● **Directions**
Write out every line from the listing below where the string "question" is found.

● **Supplied data**
====

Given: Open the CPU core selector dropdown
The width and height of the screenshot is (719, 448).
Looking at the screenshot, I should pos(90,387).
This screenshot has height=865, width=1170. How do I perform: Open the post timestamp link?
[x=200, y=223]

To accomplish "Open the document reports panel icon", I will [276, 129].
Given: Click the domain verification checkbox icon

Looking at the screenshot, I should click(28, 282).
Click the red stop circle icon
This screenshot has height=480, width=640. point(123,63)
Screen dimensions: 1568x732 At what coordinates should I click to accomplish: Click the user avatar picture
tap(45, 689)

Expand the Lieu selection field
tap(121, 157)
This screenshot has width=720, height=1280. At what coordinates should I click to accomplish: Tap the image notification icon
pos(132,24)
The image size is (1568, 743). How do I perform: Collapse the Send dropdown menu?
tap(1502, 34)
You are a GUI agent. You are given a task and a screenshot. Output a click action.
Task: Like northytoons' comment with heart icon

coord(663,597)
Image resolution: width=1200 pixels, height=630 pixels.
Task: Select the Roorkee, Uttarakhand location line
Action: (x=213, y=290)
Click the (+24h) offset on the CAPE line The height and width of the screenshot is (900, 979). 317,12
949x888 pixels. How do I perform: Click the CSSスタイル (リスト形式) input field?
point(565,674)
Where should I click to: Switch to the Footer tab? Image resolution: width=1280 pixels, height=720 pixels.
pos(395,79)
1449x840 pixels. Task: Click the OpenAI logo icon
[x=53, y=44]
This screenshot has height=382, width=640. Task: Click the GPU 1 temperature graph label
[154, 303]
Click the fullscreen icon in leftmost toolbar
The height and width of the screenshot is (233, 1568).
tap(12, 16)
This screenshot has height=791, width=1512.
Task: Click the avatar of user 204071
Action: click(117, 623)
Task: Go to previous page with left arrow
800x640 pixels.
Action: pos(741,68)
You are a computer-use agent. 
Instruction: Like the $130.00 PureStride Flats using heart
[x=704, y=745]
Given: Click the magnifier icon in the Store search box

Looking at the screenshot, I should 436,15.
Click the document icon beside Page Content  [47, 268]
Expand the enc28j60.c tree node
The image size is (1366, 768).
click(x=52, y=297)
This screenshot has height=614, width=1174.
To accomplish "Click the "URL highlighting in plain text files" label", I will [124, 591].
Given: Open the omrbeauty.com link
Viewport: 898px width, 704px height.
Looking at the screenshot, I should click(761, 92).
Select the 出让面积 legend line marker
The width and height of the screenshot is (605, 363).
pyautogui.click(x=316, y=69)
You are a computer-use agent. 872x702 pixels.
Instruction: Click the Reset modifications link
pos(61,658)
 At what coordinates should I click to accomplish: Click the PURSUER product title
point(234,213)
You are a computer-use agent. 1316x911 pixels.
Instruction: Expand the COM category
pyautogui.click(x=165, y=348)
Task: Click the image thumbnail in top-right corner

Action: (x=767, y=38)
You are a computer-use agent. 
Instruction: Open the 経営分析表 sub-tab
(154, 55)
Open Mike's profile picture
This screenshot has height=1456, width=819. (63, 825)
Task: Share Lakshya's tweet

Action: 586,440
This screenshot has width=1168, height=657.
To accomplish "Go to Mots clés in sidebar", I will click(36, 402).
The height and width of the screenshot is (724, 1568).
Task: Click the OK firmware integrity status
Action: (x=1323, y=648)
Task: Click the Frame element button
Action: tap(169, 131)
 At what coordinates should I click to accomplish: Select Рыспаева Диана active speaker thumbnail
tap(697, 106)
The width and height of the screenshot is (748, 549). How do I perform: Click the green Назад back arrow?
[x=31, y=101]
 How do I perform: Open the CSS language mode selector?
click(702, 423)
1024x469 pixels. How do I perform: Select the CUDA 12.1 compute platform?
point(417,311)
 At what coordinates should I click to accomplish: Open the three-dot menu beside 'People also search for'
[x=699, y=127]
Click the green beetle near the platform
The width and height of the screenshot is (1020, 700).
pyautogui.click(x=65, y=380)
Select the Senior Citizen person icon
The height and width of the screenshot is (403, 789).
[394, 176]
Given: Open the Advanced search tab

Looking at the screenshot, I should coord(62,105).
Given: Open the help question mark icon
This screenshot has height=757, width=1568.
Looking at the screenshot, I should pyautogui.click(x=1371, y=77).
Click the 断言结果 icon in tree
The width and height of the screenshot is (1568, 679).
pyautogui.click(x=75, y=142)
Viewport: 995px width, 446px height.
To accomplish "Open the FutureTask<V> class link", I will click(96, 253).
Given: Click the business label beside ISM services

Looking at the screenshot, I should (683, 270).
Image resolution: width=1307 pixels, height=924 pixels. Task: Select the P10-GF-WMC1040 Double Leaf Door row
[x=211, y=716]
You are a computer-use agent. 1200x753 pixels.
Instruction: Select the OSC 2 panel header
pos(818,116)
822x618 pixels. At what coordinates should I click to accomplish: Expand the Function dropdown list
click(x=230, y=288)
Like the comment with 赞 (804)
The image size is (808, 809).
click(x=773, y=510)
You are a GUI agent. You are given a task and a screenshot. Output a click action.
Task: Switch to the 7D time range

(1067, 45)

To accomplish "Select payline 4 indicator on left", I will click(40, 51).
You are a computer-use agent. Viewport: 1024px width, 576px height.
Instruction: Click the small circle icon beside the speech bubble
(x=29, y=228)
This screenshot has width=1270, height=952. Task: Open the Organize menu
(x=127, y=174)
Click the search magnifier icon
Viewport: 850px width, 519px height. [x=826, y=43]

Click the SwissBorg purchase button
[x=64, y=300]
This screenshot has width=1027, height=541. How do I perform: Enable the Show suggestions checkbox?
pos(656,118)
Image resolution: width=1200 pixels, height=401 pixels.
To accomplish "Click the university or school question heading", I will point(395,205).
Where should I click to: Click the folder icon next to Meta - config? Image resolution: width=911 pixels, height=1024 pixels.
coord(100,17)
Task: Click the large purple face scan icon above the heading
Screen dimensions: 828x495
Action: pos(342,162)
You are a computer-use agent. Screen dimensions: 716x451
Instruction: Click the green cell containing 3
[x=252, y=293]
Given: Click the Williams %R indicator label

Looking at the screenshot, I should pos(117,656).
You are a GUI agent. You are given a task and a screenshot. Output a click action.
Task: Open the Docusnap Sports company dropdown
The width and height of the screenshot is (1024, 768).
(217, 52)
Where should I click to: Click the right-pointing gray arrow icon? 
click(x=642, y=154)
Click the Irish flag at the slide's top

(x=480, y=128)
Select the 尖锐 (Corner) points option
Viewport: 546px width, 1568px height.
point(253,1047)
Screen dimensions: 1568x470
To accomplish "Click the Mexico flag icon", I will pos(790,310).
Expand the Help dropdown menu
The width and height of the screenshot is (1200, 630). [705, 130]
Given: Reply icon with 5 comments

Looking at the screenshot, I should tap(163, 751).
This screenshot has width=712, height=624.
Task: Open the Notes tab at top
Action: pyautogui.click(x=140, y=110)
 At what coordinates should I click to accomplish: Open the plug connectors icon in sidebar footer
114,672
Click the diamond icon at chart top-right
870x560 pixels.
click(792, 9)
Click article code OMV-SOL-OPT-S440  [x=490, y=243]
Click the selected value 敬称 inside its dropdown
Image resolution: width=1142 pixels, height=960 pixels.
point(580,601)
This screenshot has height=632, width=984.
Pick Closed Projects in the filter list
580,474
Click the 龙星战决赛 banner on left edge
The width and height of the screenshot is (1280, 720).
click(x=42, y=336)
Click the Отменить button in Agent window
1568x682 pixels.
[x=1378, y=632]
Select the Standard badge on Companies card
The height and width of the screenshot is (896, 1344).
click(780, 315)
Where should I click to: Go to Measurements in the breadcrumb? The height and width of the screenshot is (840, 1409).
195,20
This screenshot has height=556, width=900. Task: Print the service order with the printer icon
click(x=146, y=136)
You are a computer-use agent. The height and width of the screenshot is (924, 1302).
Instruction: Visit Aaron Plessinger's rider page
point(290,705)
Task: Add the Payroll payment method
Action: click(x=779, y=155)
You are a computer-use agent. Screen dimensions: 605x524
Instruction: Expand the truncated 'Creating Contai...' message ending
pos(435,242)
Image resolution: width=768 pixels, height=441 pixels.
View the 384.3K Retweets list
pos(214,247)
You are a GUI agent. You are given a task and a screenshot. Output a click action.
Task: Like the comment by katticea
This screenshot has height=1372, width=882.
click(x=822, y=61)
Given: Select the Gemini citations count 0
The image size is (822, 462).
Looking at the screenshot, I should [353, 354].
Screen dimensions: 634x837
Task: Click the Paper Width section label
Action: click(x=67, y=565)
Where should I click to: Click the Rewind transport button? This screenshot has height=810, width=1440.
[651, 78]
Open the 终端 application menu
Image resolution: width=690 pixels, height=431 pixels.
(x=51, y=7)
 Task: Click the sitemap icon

====

● **Response area**
Given: Open the help question mark icon
To accomplish "Click the university or school question heading", I will point(395,205).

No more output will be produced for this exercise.